(Extracted material):
============

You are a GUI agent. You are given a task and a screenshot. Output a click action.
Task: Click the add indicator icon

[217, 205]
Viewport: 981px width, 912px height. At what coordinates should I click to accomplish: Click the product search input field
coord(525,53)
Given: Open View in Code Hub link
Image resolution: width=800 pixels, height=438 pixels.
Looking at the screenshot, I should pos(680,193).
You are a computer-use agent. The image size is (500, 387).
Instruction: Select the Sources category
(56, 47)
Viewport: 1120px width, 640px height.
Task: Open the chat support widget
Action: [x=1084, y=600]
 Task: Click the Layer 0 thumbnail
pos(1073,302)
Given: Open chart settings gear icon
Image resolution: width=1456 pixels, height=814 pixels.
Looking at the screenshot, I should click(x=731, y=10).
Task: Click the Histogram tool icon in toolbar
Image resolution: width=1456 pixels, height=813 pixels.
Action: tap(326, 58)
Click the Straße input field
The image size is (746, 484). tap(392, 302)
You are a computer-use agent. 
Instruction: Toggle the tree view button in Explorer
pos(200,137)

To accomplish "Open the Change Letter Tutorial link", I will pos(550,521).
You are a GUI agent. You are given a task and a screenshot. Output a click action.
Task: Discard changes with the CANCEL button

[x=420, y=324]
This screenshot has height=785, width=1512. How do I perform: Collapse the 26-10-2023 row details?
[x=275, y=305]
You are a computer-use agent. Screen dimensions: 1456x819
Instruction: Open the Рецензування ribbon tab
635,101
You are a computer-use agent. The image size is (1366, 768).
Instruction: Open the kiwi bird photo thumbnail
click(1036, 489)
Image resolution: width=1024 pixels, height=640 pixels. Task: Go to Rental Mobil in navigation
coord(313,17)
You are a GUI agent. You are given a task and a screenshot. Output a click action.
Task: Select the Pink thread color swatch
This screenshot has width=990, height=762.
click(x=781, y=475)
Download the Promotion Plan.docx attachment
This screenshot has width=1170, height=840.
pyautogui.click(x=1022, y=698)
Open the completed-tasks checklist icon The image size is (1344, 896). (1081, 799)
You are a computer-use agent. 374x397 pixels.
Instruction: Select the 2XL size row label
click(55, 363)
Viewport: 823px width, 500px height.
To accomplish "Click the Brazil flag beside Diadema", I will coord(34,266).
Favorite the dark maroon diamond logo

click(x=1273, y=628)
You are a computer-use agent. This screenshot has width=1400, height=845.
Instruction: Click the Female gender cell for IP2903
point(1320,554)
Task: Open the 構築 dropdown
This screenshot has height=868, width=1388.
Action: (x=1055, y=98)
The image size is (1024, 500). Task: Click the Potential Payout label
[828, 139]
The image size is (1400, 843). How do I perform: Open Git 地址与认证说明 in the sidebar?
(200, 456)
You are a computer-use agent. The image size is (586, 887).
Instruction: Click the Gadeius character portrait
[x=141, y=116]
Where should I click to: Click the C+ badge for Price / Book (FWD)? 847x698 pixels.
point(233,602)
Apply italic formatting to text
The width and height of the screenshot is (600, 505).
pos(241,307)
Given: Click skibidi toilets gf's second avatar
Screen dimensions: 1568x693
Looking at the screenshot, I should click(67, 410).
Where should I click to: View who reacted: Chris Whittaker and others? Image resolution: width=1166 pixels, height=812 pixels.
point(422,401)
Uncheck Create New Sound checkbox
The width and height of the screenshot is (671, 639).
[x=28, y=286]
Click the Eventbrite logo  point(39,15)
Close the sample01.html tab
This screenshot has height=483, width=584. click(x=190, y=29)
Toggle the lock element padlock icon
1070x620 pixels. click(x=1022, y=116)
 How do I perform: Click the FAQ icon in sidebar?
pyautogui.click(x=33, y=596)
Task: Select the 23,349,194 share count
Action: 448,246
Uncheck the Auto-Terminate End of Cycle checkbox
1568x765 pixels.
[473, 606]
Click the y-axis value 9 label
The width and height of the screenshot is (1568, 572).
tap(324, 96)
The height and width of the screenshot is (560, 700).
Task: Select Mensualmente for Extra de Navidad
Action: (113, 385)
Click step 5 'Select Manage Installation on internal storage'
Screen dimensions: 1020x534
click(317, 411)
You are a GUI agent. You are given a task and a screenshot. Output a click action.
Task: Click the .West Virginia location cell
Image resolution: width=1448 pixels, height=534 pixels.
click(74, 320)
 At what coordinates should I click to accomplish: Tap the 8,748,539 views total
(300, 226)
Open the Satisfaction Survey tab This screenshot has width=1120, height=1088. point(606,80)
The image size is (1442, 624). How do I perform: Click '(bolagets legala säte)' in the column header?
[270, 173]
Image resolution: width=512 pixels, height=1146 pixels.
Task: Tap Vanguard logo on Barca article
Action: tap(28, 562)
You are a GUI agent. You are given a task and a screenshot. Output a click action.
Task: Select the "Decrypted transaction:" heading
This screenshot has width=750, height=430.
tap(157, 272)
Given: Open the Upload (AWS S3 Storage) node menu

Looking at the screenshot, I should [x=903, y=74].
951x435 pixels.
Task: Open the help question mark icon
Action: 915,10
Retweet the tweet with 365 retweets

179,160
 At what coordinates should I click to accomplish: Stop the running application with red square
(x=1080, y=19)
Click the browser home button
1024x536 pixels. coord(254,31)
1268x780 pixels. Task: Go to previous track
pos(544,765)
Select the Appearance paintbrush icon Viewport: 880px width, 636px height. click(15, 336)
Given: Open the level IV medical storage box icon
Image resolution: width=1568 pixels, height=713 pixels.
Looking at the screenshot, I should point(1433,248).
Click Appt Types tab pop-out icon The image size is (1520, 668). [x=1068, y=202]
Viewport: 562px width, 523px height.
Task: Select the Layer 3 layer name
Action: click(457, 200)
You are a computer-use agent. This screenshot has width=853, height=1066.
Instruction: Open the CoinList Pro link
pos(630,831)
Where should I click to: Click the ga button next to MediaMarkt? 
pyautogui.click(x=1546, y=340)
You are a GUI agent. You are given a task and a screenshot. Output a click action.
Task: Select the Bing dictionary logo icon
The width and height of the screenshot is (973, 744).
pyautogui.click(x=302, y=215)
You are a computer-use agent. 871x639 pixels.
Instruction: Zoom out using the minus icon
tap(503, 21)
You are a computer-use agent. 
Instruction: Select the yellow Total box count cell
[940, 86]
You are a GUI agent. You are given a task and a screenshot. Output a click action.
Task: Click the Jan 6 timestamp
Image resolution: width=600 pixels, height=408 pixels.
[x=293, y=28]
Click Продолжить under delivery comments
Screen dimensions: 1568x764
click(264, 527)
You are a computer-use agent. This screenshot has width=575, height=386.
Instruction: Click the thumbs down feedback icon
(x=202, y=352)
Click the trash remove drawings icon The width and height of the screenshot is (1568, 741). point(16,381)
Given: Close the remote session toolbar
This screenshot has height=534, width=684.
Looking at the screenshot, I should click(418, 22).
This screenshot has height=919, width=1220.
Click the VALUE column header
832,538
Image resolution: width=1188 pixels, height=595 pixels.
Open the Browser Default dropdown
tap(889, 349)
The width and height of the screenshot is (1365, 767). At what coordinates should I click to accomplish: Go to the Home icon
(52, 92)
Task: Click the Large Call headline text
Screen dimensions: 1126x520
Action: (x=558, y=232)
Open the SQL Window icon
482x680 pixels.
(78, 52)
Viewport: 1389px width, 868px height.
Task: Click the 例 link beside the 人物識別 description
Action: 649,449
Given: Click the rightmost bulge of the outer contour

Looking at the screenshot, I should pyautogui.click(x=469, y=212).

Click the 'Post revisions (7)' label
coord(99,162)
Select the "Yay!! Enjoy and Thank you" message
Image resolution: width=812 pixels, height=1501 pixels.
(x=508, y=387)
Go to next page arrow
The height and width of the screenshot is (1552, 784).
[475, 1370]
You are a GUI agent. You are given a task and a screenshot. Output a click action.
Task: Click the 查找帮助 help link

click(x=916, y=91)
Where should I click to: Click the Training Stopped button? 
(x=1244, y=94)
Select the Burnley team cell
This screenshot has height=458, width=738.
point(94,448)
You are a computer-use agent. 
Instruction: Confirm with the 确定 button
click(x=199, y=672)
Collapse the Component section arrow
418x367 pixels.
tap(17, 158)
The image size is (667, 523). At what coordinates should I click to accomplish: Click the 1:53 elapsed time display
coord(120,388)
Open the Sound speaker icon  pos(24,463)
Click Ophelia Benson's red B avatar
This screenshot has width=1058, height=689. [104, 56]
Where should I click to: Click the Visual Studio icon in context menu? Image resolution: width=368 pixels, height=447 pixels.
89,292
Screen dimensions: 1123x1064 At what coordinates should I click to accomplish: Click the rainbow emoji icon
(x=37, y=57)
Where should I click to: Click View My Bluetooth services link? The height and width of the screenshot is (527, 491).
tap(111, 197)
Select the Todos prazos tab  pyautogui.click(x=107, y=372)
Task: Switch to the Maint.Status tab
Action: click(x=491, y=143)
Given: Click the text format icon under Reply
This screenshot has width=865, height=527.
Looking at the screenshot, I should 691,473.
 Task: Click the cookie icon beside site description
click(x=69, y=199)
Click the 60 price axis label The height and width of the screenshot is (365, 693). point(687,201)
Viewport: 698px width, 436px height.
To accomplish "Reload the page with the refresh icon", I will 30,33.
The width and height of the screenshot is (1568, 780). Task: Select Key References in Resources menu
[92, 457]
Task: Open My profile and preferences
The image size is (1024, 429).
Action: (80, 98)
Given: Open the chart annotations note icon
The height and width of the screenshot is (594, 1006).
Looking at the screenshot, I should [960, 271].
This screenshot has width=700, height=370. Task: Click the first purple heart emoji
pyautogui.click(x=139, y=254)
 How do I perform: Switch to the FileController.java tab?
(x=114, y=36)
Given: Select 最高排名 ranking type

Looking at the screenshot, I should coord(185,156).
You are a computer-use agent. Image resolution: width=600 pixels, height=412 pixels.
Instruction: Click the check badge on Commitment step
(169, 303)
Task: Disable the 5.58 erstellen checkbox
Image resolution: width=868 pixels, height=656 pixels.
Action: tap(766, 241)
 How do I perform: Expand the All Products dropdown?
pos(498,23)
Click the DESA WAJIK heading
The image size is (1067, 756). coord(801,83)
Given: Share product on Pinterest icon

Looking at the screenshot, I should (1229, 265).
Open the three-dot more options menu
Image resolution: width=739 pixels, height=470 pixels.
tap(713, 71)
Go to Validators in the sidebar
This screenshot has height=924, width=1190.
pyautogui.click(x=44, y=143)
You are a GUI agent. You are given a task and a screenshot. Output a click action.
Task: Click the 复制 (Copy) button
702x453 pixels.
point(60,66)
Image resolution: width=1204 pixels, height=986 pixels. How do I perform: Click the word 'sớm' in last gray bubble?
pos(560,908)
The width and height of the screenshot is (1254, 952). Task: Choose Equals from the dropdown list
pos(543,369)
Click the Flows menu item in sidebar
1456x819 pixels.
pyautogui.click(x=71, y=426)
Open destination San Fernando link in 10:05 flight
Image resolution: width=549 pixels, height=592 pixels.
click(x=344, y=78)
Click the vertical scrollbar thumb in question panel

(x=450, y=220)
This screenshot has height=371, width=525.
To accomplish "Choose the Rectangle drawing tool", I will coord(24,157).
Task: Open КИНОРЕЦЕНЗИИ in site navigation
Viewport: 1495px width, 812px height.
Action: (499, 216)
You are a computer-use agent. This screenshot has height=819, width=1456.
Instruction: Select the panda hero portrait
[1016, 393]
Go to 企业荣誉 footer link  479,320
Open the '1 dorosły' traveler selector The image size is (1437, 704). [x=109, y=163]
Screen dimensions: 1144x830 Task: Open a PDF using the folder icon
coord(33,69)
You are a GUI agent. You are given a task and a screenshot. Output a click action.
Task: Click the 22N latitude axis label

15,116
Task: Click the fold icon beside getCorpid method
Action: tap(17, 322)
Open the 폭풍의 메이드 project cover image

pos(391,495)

============

(Exercise requirements): Your reply must consist of a number alone: the count of lines in the listing that contain the string "chart".

(Finished task): 2